**Your task**
Repeat the text of each of the records below word for word, leaving out the pictures.

Entries drawn from a collection
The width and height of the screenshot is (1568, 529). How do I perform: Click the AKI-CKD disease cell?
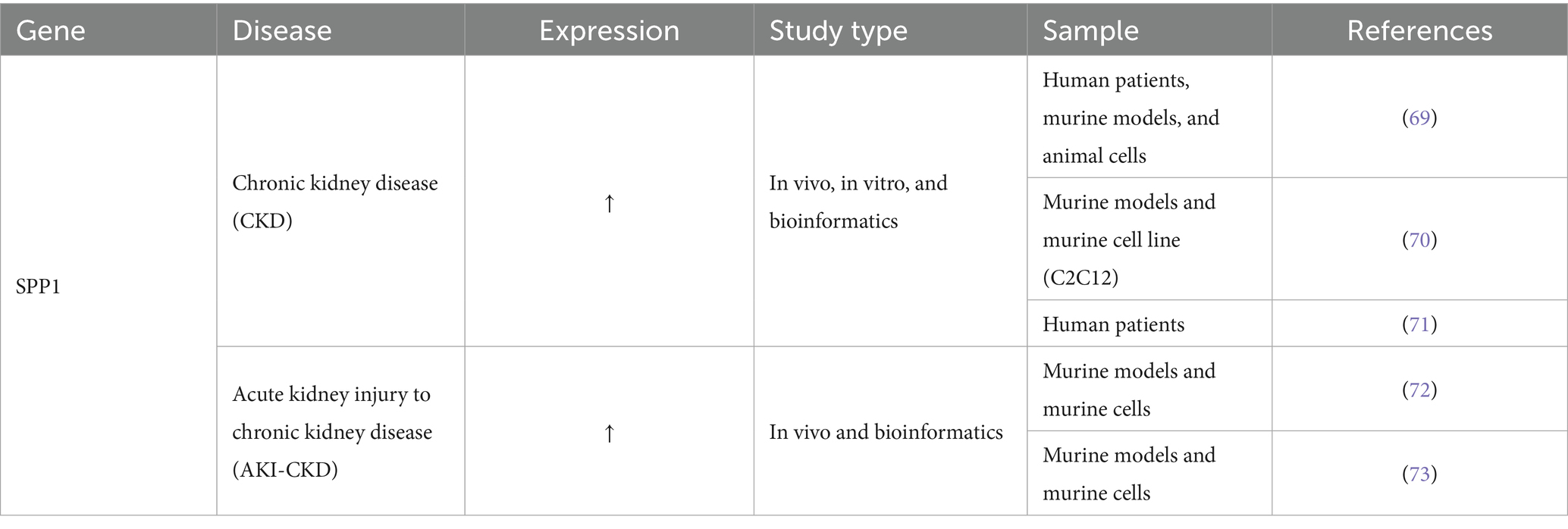(x=332, y=432)
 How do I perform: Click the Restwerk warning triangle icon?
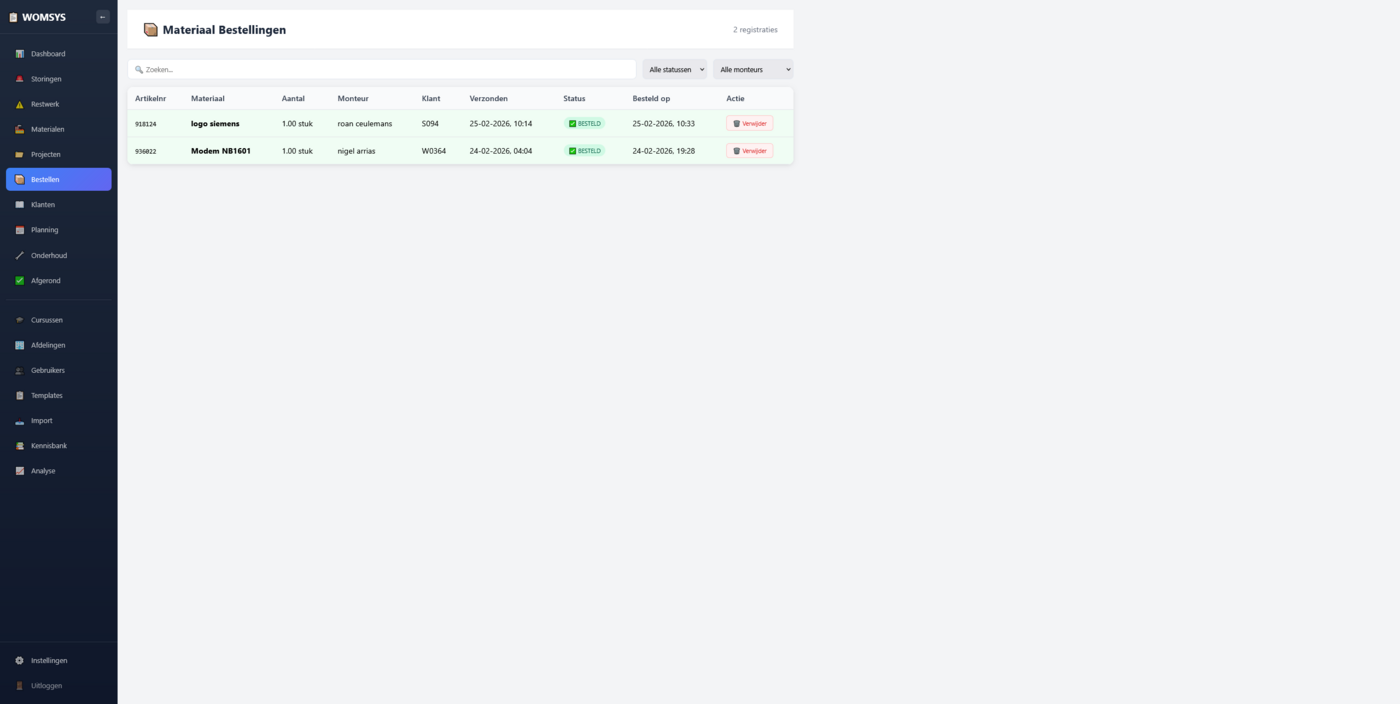click(x=20, y=104)
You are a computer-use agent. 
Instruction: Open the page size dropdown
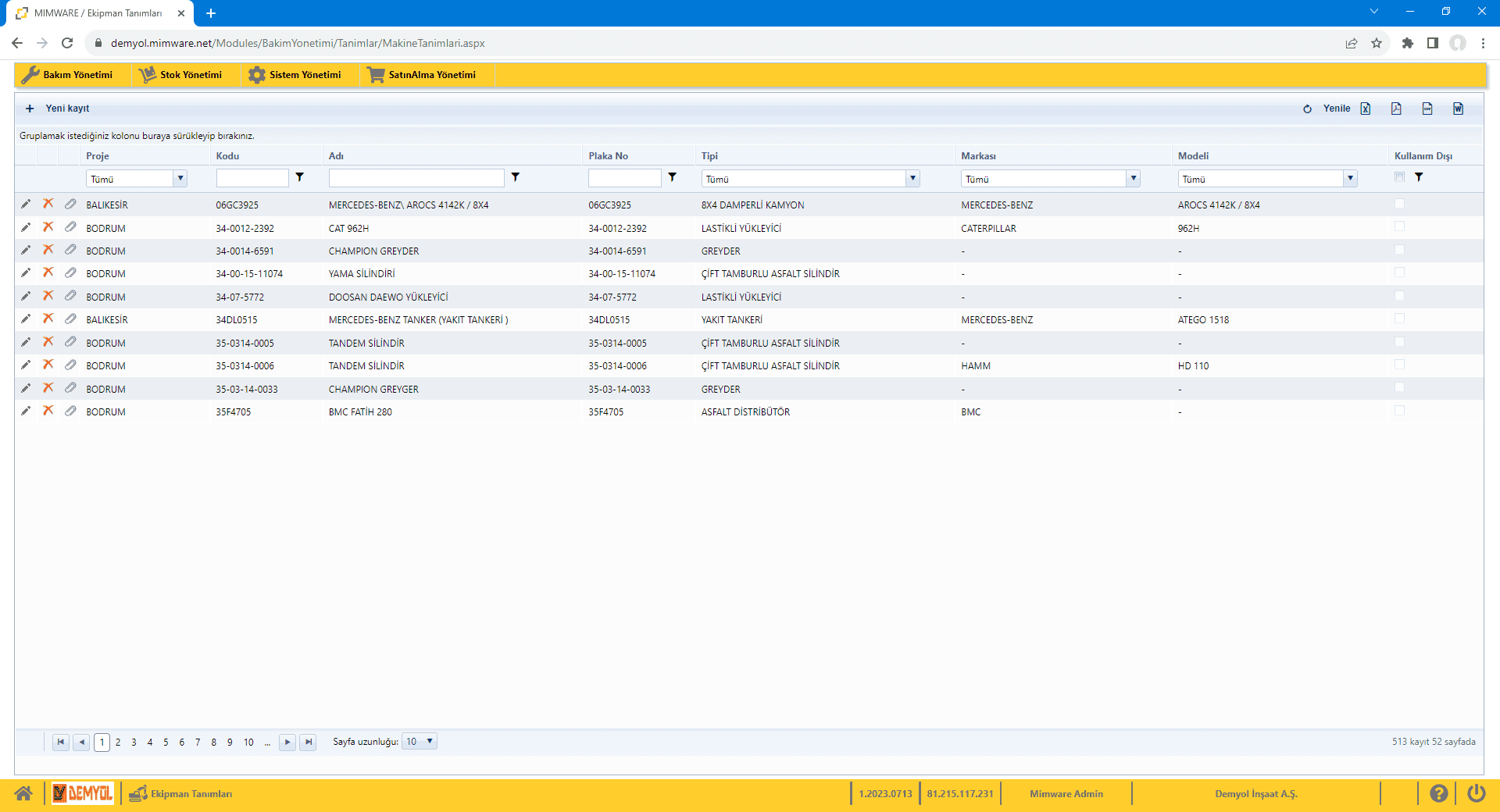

**Answer to the task**
The width and height of the screenshot is (1568, 529). How do I perform: Click the AKI-CKD disease cell?
(x=332, y=432)
 How do I perform: Click the Restwerk warning triangle icon?
click(x=20, y=104)
You are a computer-use agent. 
Instruction: Open the page size dropdown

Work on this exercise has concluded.